Da Europa League ao risco da queda: o drama do Tottenham que pode gerar prejuízo de R$ 1,65 bilhão
O fantasma do rebaixamento ameaça um dos clubes mais ricos do futebol mundial. O Tottenham Hotspur vive uma temporada caótica e pode enfrentar não apenas um desastre esportivo, mas também um impacto financeiro bilionário caso caia para a segunda divisão inglesa.
A situação chama ainda mais atenção pelo tamanho do clube. Com faturamento de € 672,6 milhões em 2025, os Spurs aparecem entre as equipes mais ricas do planeta, na nona colocação. Ainda assim, a equipe londrina chega à reta final da Premier League brigando para não cair.

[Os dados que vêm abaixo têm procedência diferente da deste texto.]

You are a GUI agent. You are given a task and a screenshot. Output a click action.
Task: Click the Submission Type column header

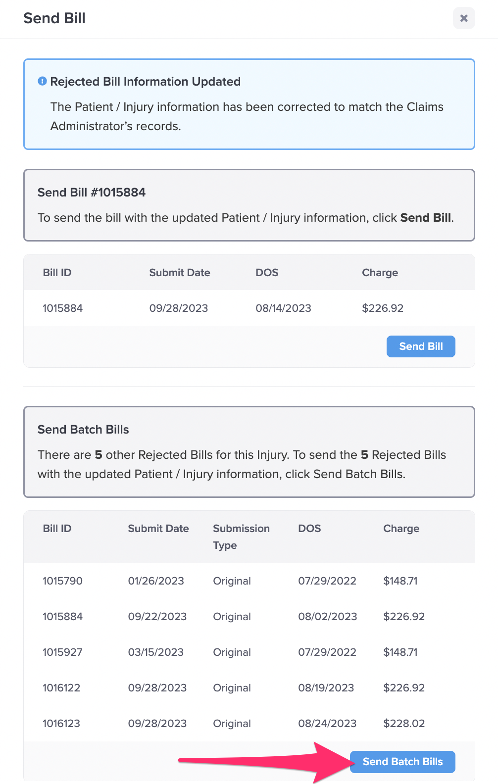tap(241, 537)
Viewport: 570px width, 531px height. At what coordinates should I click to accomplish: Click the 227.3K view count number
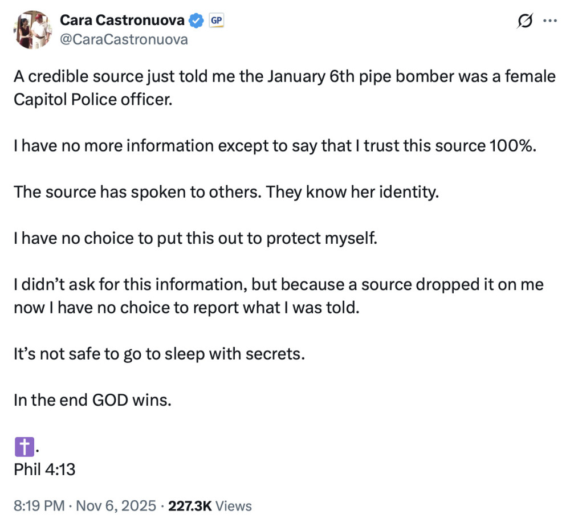(189, 505)
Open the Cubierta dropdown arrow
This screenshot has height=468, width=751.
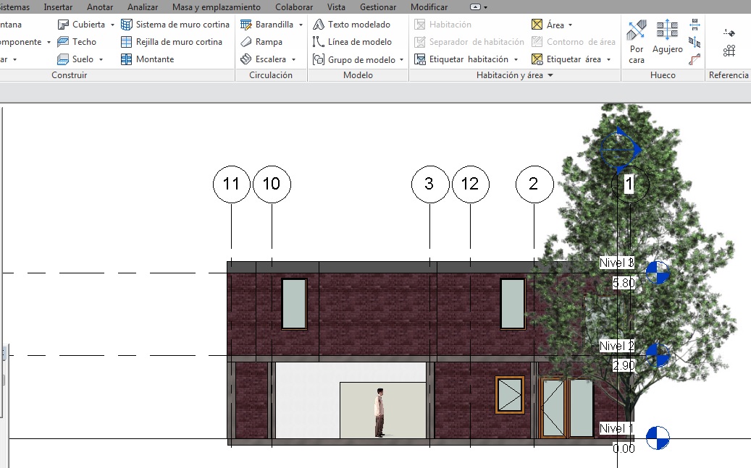[x=112, y=25]

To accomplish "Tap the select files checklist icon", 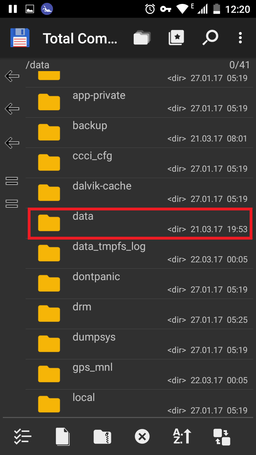I will 23,436.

Faltando nove rodadas para o fim do campeonato, o Tottenham está apenas um ponto acima do primeiro time na zona de rebaixamento, o West Ham United. O momento da equipe é alarmante: o clube ainda não venceu no torneio em 2026 e acumula cinco derrotas consecutivas.
A crise surpreende principalmente porque o clube vinha de um raro momento de celebração. Na temporada 2024/2025, os Spurs conquistaram a UEFA Europa League ao derrotar o Manchester United na final, encerrando um jejum de 17 anos sem levantar troféus.
A conquista parecia marcar o início de um novo ciclo em Londres. No entanto, o desempenho irregular no campeonato inglês acabou derrubando o técnico Ange Postecoglou, que foi substituído por Thomas Frank, então comandante do Brentford.
Para tentar reforçar o elenco, o Tottenham abriu os cofres e investiu € 183,8 milhões em contratações. Chegaram ao clube nomes como Xavi Simons, Mohammed Kudus, Mathys Tel e Kevin Danso.
Apesar do investimento pesado, os resultados não vieram. Além do desempenho abaixo do esperado dos reforços, o elenco também foi prejudicado por uma sequência de lesões que tirou de campo jogadores importantes, como James Maddison, Rodrigo Bentancur e o próprio Kudus.
A pressão pelos resultados levou a uma nova troca no comando técnico. Frank acabou demitido e o clube apostou em Igor Tudor. O início, porém, foi desastroso: quatro jogos, quatro derrotas e 14 gols sofridos.
Nem mesmo a campanha europeia trouxe alívio. Após terminar a fase de grupos da UEFA Champions League na quarta posição, o Tottenham sofreu um duro golpe ao perder por 5 a 2 para o Atlético de Madrid no primeiro jogo das oitavas de final.
A próxima rodada do campeonato inglês promete ser mais um grande teste. Os Spurs enfrentam o atual campeão, o Liverpool FC, enquanto veem o arquirrival Arsenal FC se aproximar do título nacional.
Impacto bilionário
Se o pior cenário se confirmar, o impacto nas finanças pode ser gigantesco. Segundo a BBC, o rebaixamento para a EFL Championship pode provocar uma perda de até £ 261 milhões em receitas já na próxima temporada — cerca de R$ 1,65 bilhão.
A queda também teria reflexos diretos no elenco. Contratos de jogadores na Inglaterra costumam prever reduções salariais que podem chegar a 50% em caso de descenso, justamente para compensar a diminuição das receitas.
Além disso, o clube provavelmente teria dificuldade para manter seus principais atletas e poderia ser obrigado a vendê-los por valores menores para equilibrar o caixa.
A situação se torna ainda mais delicada pelo peso da estrutura financeira do clube. Em 2019, o Tottenham inaugurou o moderno Tottenham Hotspur Stadium, arena que custou cerca de £ 1 bilhão e é considerada uma das mais avançadas do futebol mundial.
Membro tradicional do chamado “Big Six” do futebol inglês, o Tottenham não é rebaixado desde a temporada 1976/1977 — um fantasma que agora volta a assombrar o clube londrino.